### EXERCISE INPUTS
------------

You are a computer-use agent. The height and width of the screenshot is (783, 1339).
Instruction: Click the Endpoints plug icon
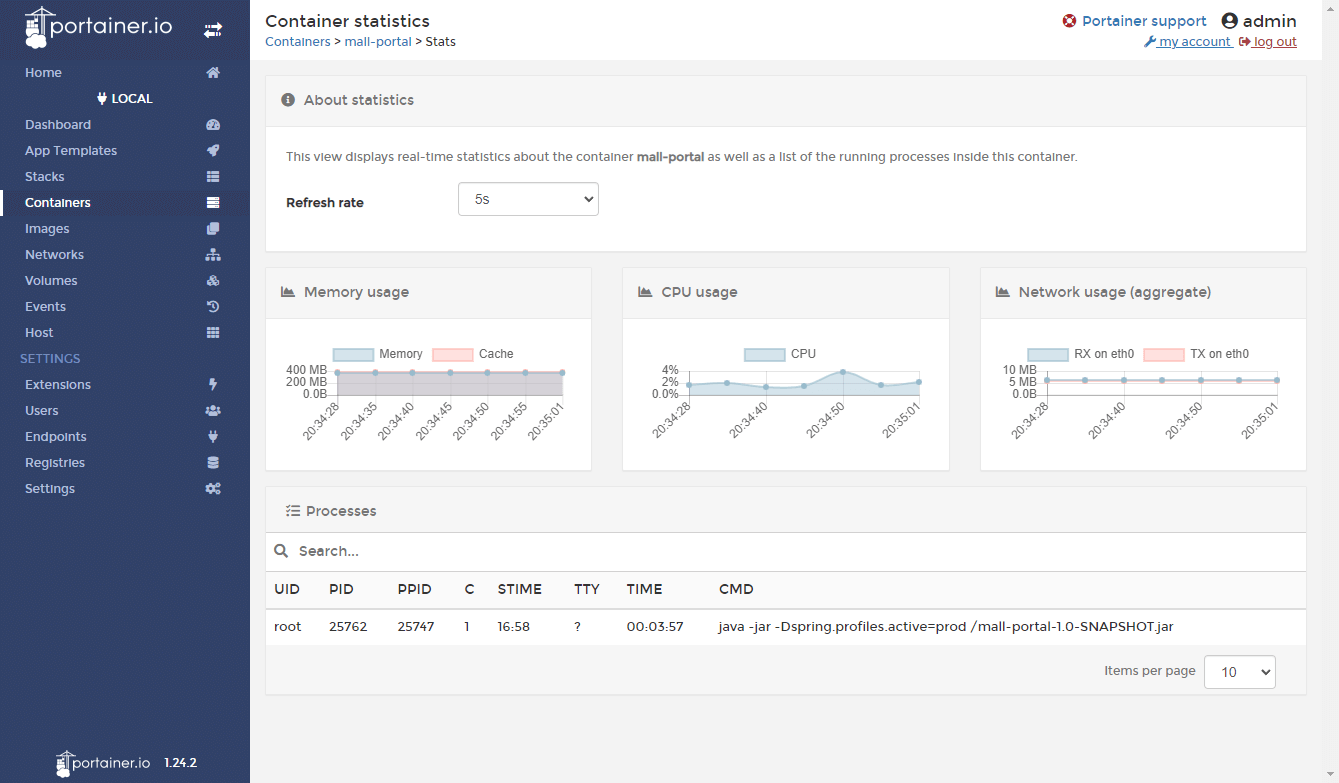tap(212, 437)
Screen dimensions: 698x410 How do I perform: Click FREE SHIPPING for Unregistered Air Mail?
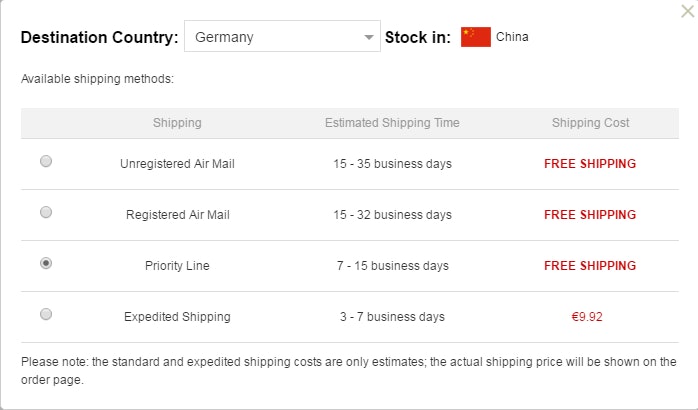[590, 164]
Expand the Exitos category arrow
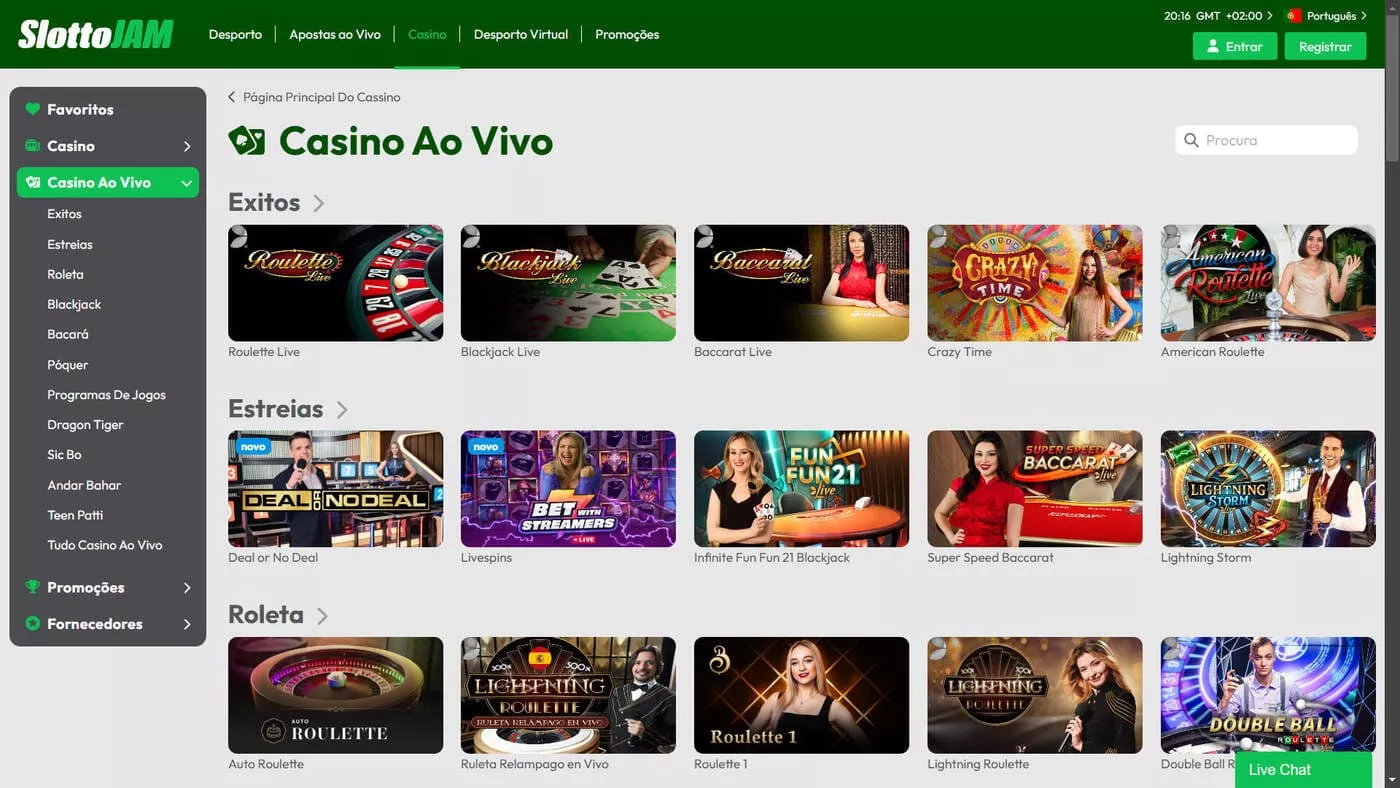Screen dimensions: 1400x788 click(x=318, y=203)
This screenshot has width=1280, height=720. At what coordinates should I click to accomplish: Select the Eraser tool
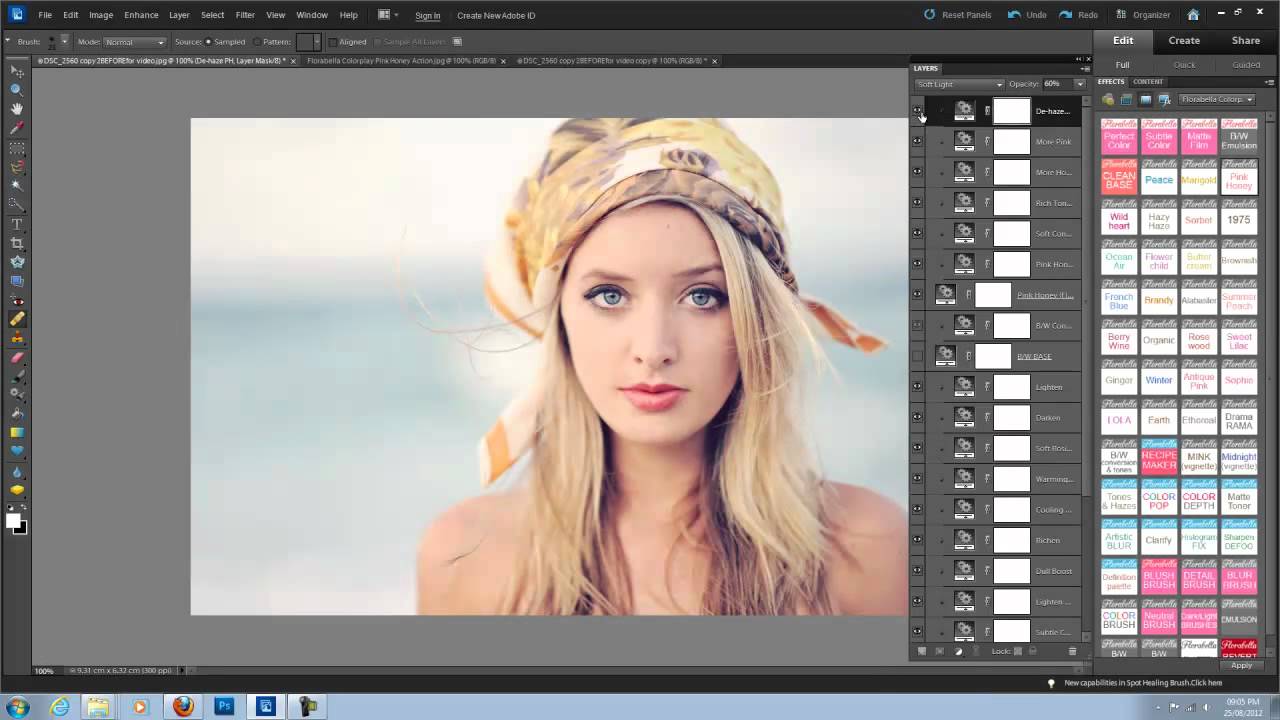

------------

### YOUR ASSIGNMENT
The line containing "Instruction: Click the Endpoints plug icon" and all lines after it, through the last line of the records, should be returned exactly. Omit the pictures.

### SOLUTION BELOW
Instruction: Click the Endpoints plug icon
tap(212, 437)
Screen dimensions: 698x410 How do I perform: Click FREE SHIPPING for Unregistered Air Mail?
[590, 164]
Expand the Exitos category arrow
Screen dimensions: 1400x788 click(x=318, y=203)
This screenshot has width=1280, height=720. At what coordinates should I click to accomplish: Select the Eraser tool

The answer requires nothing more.